Problem description ->
Tally the lines below that contain the word "will". Only the number should be returned.

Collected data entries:
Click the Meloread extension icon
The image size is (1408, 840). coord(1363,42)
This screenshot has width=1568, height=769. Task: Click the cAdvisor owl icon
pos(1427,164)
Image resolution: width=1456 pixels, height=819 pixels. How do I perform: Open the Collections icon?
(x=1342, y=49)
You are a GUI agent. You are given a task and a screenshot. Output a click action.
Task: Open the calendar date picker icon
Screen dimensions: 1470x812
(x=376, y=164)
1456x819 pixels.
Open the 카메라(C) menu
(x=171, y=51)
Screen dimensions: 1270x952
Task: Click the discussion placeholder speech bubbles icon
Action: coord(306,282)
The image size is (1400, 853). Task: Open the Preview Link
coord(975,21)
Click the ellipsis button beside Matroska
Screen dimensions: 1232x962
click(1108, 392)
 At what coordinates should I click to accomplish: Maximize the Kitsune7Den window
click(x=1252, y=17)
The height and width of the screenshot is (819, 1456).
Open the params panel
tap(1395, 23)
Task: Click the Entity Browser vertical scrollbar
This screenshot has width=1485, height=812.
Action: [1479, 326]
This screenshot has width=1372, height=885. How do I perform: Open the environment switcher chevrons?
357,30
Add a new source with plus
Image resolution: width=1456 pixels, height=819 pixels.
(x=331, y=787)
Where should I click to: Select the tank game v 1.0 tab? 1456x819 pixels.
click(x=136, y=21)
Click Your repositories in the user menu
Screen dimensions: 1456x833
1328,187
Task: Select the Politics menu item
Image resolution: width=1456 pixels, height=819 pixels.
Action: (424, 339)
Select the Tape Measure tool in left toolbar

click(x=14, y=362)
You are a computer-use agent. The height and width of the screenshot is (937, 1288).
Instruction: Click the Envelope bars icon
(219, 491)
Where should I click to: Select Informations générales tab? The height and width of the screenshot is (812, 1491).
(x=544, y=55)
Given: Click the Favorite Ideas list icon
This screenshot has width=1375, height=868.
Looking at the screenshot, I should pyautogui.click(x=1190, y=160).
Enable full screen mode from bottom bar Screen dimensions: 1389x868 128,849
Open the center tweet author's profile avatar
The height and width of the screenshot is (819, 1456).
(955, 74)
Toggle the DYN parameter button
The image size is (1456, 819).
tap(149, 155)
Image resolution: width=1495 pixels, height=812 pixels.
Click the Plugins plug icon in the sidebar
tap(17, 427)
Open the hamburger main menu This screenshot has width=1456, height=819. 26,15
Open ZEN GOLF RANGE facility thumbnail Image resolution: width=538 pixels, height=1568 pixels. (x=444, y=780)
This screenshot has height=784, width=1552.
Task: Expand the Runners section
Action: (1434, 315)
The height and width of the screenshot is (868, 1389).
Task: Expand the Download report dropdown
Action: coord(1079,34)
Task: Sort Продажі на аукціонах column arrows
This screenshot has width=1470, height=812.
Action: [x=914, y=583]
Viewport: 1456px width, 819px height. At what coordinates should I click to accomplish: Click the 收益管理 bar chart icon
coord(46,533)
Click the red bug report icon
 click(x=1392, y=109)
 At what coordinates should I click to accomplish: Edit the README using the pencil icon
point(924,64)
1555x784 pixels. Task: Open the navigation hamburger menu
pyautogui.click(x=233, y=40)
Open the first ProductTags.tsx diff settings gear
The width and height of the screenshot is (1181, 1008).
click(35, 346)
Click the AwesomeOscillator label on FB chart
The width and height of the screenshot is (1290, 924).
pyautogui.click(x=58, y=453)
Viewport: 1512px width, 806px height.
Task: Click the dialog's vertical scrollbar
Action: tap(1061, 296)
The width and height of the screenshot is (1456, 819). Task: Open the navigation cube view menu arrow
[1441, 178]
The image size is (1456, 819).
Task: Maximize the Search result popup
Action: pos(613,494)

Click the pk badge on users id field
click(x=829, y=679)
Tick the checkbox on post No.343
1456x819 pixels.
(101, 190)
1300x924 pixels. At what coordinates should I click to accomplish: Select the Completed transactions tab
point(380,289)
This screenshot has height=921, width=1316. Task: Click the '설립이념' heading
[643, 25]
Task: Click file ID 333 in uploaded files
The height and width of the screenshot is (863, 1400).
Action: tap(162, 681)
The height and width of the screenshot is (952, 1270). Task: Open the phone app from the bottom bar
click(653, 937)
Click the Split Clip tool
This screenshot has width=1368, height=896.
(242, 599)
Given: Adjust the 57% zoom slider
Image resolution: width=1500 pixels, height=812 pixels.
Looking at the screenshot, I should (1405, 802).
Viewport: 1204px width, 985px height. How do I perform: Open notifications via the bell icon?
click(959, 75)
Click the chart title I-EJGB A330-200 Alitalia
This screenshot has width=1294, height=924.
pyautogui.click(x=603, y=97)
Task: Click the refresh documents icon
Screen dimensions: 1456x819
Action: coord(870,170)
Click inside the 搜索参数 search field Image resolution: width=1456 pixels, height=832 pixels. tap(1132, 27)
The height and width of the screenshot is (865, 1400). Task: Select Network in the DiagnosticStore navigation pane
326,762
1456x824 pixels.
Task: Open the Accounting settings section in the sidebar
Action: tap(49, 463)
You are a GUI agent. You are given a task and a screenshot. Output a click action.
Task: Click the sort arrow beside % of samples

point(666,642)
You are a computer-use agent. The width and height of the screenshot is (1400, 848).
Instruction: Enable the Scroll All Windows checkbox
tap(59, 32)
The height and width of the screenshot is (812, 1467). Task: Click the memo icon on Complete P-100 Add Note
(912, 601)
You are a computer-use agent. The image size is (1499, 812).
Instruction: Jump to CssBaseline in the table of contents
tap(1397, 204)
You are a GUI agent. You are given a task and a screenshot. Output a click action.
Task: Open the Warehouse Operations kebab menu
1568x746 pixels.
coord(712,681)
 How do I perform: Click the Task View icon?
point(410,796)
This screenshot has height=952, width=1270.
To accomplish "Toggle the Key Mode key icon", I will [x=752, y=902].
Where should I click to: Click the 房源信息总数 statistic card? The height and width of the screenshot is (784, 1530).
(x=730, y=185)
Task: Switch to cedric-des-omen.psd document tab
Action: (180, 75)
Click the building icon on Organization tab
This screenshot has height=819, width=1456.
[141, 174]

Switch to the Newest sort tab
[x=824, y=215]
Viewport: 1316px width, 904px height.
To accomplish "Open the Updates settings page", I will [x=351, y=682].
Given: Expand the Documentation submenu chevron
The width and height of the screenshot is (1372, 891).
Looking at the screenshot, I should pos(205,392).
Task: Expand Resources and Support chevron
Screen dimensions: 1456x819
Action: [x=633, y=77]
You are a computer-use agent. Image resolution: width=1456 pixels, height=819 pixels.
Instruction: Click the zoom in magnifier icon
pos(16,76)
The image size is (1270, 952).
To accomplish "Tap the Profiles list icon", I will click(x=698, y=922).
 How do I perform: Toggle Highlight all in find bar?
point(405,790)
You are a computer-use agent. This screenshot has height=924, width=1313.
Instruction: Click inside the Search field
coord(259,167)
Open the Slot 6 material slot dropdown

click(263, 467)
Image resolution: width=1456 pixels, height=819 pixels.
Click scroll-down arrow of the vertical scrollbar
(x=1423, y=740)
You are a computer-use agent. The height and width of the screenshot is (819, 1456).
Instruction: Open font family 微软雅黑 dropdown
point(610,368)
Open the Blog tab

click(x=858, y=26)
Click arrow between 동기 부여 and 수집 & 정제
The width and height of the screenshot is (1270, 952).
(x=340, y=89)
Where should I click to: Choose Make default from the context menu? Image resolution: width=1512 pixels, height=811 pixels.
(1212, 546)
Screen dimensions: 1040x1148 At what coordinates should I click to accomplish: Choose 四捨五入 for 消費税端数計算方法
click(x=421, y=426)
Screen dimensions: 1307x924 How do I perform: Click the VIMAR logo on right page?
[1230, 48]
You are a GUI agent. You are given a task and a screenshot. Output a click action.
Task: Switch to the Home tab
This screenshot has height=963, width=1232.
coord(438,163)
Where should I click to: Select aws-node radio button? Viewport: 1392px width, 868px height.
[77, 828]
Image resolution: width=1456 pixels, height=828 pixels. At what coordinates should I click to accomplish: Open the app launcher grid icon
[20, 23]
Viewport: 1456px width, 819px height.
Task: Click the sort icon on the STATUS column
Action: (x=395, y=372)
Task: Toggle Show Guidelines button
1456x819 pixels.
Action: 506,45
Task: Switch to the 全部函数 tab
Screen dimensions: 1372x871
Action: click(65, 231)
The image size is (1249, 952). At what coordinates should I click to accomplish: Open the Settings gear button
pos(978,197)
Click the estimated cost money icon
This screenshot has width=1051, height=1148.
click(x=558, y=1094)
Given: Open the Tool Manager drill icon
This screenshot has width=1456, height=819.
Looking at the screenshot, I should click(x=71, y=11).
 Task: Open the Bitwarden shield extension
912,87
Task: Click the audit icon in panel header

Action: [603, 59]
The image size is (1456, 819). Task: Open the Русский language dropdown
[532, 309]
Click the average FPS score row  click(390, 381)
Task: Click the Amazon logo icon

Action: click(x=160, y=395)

Task solution ->
3